■ Problem details:
With the pictures left out, transcribe exactly the lines from the one with "Task: Click the" through the end of the data.

** Opening Provided material block **

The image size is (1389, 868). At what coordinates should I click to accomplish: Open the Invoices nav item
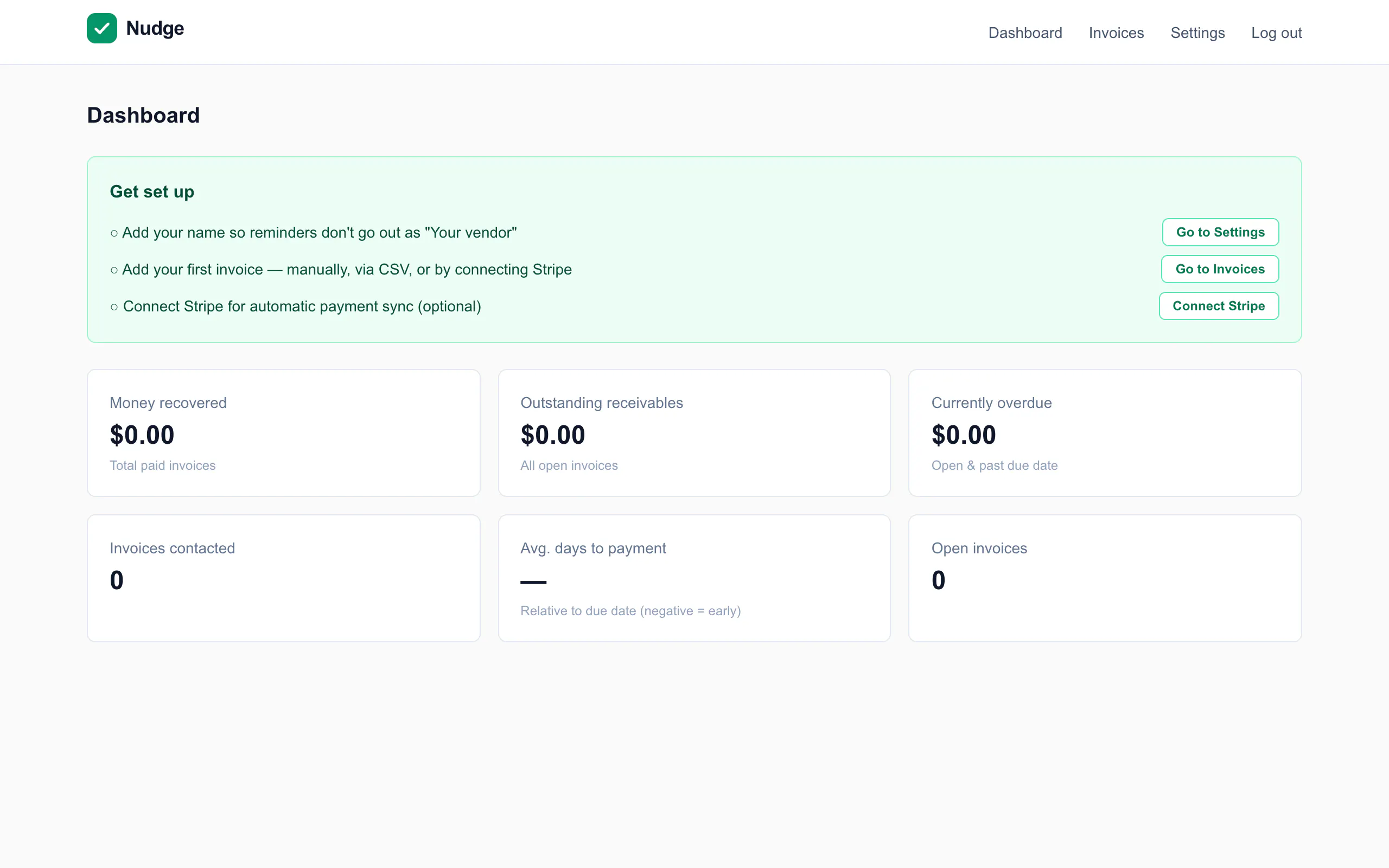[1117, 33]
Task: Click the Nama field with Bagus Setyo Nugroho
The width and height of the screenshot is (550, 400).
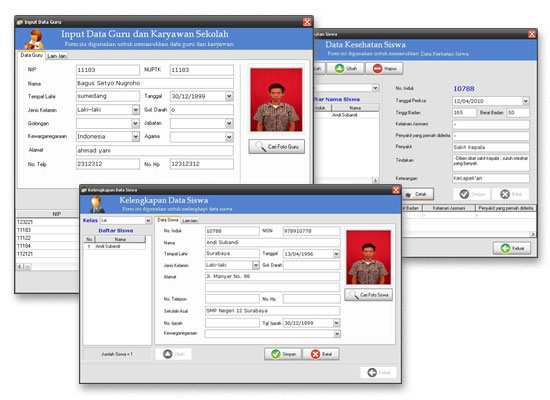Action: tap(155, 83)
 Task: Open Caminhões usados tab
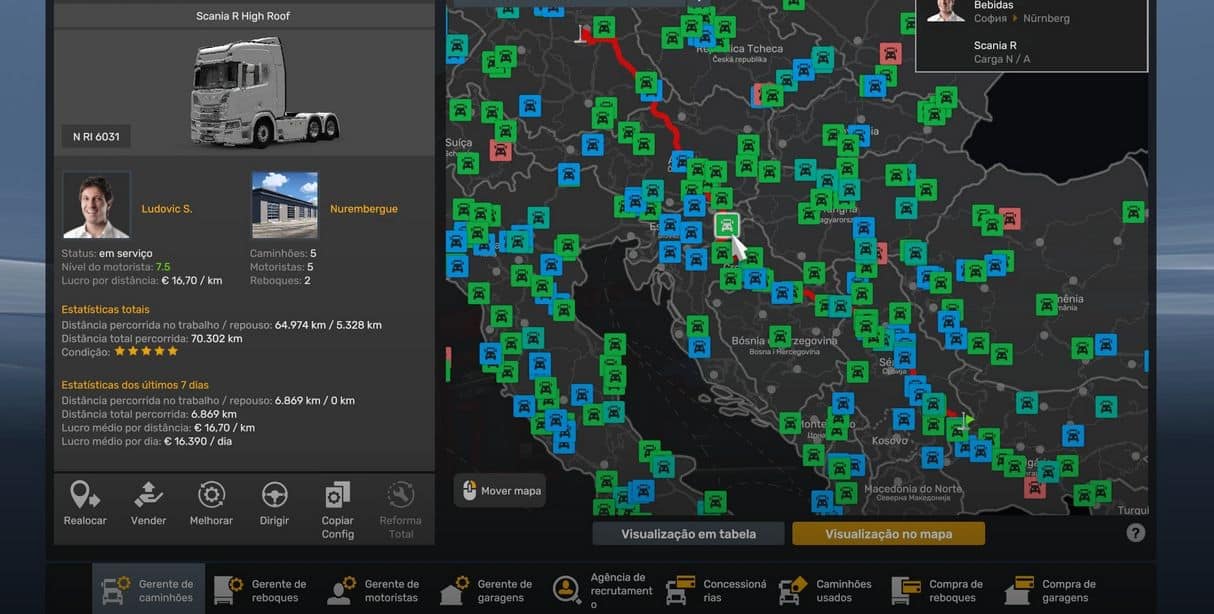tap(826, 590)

** Closing Provided material block **

■ The answer:
Task: Click the Nama field with Bagus Setyo Nugroho
The width and height of the screenshot is (550, 400).
Action: tap(155, 83)
 Task: Open Caminhões usados tab
tap(826, 590)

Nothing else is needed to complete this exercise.